BARRY'S BOOKS


New book in Dutch

Eet vet word slank

Eet vet word slank gepubliceerd januari 2013

In dit boek lees je o.a.: * heel veel informatie ter bevordering van je gezondheid; * hoe je door de juiste vetten te eten en te drinken kan afvallen; * hoe de overheid en de voedingsindustrie ons, uit financieel belang, verkeerd voorlichten; * dat je van bewerkte vetten ziek kan worden.


Trick and Treat:
How 'healthy eating' is making us ill
Trick and Treat cover

"A great book that shatters so many of the nutritional fantasies and fads of the last twenty years. Read it and prolong your life."
Clarissa Dickson Wright


Natural Health & Weight Loss cover

"NH&WL may be the best non-technical book on diet ever written"
Joel Kauffman, PhD, Professor Emeritus, University of the Sciences, Philadelphia, PA



Barry Groves


Barry Groves lives with his wife, Monica, in a small village in the Oxfordshire Cotswolds. He originally trained as an electronic engineer and was commissioned in the Royal Air Force with which he served until 1982.

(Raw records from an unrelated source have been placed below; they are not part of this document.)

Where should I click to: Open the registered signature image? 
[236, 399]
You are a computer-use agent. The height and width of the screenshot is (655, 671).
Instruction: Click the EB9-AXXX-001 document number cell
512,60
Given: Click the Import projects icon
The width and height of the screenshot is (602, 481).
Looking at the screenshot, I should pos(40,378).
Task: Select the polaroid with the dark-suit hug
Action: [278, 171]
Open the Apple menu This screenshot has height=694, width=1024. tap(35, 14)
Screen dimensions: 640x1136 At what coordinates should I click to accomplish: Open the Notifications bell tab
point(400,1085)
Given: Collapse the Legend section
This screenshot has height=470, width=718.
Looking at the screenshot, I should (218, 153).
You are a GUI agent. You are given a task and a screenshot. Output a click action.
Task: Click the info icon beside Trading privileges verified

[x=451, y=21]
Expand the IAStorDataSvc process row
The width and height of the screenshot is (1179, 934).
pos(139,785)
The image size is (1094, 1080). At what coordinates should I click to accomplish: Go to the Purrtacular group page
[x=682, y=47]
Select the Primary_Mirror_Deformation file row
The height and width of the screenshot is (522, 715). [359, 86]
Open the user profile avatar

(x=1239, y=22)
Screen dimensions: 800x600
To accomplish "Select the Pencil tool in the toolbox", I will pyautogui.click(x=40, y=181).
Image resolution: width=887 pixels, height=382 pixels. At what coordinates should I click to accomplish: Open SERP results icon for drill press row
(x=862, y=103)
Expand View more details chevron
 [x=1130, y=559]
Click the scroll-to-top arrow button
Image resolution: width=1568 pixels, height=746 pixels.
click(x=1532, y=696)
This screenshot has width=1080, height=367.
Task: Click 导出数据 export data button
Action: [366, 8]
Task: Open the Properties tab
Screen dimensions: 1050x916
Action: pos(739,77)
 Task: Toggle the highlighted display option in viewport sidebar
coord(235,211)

After marrying in 1957, Barry and his wife, Monica, became very overweight. They tried low-calorie dieting, inert fillers, sweaty plastic clothes, exercise, et cetera, with no long-term success. Then, in 1962, Barry discovered the low-carb diet. It worked spectacularly well - and still works today. Thus began his interest in the role of food types in the aetiology of obesity. He decided to leave the RAF at the earliest opportunity to research the subject.

Barry Groves in his garden, June 2003

He retired from the RAF in 1982, at the age of 45, and began full time research, later broadening the scope of his research to the relationship between diet and other modern 'diseases of civilisation' such as heart disease and cancer.

As a result of his researches, he realised that the perceived wisdoms, both of low-calorie dieting for weight loss and 'healthy eating' for the control of heart disease, were seriously flawed. The public were being misled largely, it seemed, to increase the profits of commercial interests.

He began to give talks and lectures, at first locally and then, increasingly over an ever-wider area. He has lectured as far afield as Western Australia.

Barry was a columnist writing about dietary and health matters for several health-related magazines such as The Townsend Letter for Doctors and Patients, Caduceus and Namaste. He has also written columns for the Weekend Financial Times, The Oxford Times, and The Glade. He has also lectured in hospitals to medical professionals about the management and prevention of 'modern diseases' such as obesity, diabetes and heart disease.

His writing earned him the Sophie Coe Prize at the 2002 Oxford Symposium on Food History.

An International author, Barry has written a number of popular and more technical books which have been published in countries as far apart as Argentina and Russia, as well as all English-speaking countries.

With a doctorate in nutritional science from the American distance learning university, Trinity College & University, (NOT the Spanish diploma mill with a similar name) gained from 20 years' research experience and a 60.000-word dissertation on the Politics of the Fluoridation of Public Water Supplies (Commercial version), he now divides his time between writing and giving talks to Womens' Institutes, Probus, and other groups and as a guest lecturer on cruise liners.

He is also currently:

For five years he served as an elected councillor on the West Oxfordshire District Council where he was Chairman of the Public Health Committee.

Barry Groves, at the age of 60, takes 3 Gold Medals with 2 World records in 1996

Barry Groves does not confine himself to medical and dietary research. With a long-term interest in energy conservation, he and his wife, Monica, designed and built their own solar-heated house over three years from 1977 to 1980.

For relaxation, in 1982, he took up archery. With his compound bow, he became the British Clout Archery Champion in 1987. He retained this championship in the subsequent four years and in 1994, holding all the British Records in this discipline from 1989 to 1992.

In 1992 he entered the British Flight Archery Championships, winning at his first attempt with a British record. He has successfully defended this championship for a futher 20 years and taken over 20 British records.

With a compound flight bow he designed and made himself, Barry won three Gold medals and broke two World records at his first attempt at the World Flight Archery Championships at Ivanpah, in the Mohave Desert, California, in 1996. He shot in three separate years winning a total of eleven Gold Medals at international level with six World championships (in different classes) and five world records. He decided it was time to give someone else a chance in 2008.